Technology pipe dreams

In his second inaugural address President Barack Obama set forth clearly the science-proven threat to "our children and future generations" from global warming. He pledged that America would "lead on the path towards sustainable energy sources." His address did not offer any specific programs for achieving necessary reductions in global warming carbon emissions.
But we can look to the administration's current energy policies and those of the past 4 years. They should provide answers on how Obama's plans could change the US from its current position as a heavy greenhouse-gas(GHG) emitter to the leader among developed nations in the effort to curb GHG emissions.
What we observe from the administration's record is a litany of ill-advised, expensive, and premature attempts to put into production solar, wind, and biofuel projects. In general, those projects lack the technology for successful, large-scale implementation, and they are not competitive with current market-based programs. In my opinion, the result has been a loss of billions of dollars from taxpayers, rate-payers, and investors, with minimal impact on global warming.
Solar energy, whether photovoltaic (PV) or concentrated (CSP), has potential for research improvement and cost reductions. It is more predicable than wind energy, and it tends to peak when demand is highest. But it is currently expensive and low-density, and large investments in companies like Solyndra and Abound Solar have resulted in big losses.
Undaunted, the Obama administration is now supporting a $2 billion CSP installation near Ivanpah in the Nevada desert. More than 300,000 rotating mirrors will focus sunlight on three towers to heat liquid, which becomes a source of steam for power generation. Ivanpah's developer is estimating annual electricity production of about 1 million Mw-hr. By comparison, Minnesota's Prairie Island nuclear plant produces eight times that amount, rain or shine, clouds or fair, night or day. Power-washing of those CSP mirrors will use scarce desert water and foster weeds, which will grow to obscure the mirrors.

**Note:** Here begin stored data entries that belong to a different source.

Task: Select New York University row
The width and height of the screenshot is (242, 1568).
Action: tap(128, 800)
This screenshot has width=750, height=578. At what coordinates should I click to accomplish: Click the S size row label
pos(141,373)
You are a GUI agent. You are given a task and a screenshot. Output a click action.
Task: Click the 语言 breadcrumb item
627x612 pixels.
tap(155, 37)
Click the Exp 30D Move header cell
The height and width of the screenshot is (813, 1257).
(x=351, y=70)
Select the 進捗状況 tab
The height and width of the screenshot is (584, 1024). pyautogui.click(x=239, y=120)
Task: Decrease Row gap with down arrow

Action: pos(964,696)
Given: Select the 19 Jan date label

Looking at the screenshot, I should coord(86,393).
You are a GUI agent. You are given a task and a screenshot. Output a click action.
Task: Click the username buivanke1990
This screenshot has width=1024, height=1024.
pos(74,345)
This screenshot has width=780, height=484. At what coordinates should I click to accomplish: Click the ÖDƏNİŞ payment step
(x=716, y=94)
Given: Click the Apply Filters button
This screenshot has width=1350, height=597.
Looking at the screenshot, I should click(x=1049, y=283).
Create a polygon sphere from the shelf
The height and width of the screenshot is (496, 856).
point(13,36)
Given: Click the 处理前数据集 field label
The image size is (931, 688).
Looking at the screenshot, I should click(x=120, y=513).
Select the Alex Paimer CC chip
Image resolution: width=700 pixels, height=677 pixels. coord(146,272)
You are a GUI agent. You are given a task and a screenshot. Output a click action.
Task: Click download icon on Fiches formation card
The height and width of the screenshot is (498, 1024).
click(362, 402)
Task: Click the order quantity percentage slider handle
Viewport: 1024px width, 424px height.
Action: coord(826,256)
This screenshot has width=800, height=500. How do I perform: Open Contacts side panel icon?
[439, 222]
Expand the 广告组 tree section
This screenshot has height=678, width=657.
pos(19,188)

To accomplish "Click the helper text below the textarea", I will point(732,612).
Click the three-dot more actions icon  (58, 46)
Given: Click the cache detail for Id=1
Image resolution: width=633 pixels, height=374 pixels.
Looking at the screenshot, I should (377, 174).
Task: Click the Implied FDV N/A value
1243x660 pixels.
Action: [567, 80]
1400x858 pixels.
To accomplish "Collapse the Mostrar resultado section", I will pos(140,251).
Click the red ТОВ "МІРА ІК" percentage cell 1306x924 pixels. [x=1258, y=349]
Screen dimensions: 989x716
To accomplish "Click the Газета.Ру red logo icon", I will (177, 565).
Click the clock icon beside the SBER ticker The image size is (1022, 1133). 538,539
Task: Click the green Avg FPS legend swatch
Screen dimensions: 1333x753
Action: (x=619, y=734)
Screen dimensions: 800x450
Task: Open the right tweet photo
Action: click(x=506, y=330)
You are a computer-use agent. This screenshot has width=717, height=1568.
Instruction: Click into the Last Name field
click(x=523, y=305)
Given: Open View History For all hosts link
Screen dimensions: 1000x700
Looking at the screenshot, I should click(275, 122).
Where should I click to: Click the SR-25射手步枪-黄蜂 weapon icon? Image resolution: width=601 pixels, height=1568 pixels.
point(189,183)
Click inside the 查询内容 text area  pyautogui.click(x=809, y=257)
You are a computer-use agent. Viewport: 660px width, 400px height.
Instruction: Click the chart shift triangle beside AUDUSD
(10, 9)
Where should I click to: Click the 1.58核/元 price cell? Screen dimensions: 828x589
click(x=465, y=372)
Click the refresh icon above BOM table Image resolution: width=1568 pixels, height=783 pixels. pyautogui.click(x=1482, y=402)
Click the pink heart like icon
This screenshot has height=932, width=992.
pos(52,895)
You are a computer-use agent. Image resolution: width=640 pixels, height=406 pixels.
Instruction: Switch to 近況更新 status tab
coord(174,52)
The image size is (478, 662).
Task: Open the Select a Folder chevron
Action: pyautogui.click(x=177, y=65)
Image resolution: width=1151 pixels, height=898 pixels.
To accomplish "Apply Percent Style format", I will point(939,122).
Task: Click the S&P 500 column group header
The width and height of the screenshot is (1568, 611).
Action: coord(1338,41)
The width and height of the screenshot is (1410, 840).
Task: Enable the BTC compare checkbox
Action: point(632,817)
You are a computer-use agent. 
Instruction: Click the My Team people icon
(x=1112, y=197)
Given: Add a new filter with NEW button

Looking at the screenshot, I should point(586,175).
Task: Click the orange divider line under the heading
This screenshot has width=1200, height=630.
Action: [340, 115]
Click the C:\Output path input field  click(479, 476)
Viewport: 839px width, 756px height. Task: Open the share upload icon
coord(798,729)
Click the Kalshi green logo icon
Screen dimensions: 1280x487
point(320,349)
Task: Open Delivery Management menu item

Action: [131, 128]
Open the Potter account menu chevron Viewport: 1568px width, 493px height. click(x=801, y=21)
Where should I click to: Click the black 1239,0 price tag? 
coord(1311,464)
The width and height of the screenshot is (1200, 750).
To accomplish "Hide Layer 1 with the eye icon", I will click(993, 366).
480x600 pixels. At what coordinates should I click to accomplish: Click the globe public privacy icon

Wind energy's intermittent output requires continuous backup in order to avoid damage to the integrity of the delicately balanced electric grid. This backup is usually supplied by natural gas plants running in inefficient start-stop mode. This increases GHG emissions, wastes fuel, and hurts machinery life. The wind industry lobbies hard for the 2.2¢/kw-hr production tax credit without which wind farm installations would essentially cease. The 2.2¢ is nearly 50% of the wholesale price of electric power.
Undaunted, the Obama administration is supporting the $2 billion Cape Wind project, which would place 130 Siemens wind turbines in the sea off Cape Cod. In testimony before the Massachusetts Energy Facilities Siting Board, Cape Wind's developer conceded that Cape Wind would actually operate at about 100 Mw for 43% of the time, with lowest output in summer, when demand is highest. Former Congressman William Delahunt (D-Quincy) provided his own estimates: "This will be the most expensive and most heavily subsidized offshore wind farm in the country at over $2.5 billion, with power costs to the region that will be at least double."
I suggest that the administration's biggest energy folly is support for turning 40 million prime crop acres and 40% of the country's corn crop into 6-7% of US gasoline supply. The result is increased world grain prices and stresses to soils, ground water, and the environment from monoculture corn and additional nitrogen fertilizers. Microbes turn the fertilizer into a powerful GHG, nitrous oxide.
A University of Minnesota study led by Professor Sangwon Sue showed that on average in the US, 142 gal of water are needed to grow and process the corn for 1 gal of ethanol. In irrigation states like Kansas and Nebraska, it takes 500 water gal/ethanol gal, helping to drain the Ogallala aquifer. There are also those GHG emissions from diesel driven farm machinery, and dead zones in the Mississippi Delta region as excess nitrogen fertilizer runoff increases algae growth.
There are tough measures like carbon taxes which encourage conservation and provide funds for energy-efficient public transport. That's one way that many developed nations use half the energy per unit of GNP that the US does. Those politically unpopular choices are rarely seen in the programs offered by either major political party. It is easier to rely on "technology will save us" pipe dreams.

Rolf Westgard
Professional member,
Geological Society of America
St. Paul, Minn.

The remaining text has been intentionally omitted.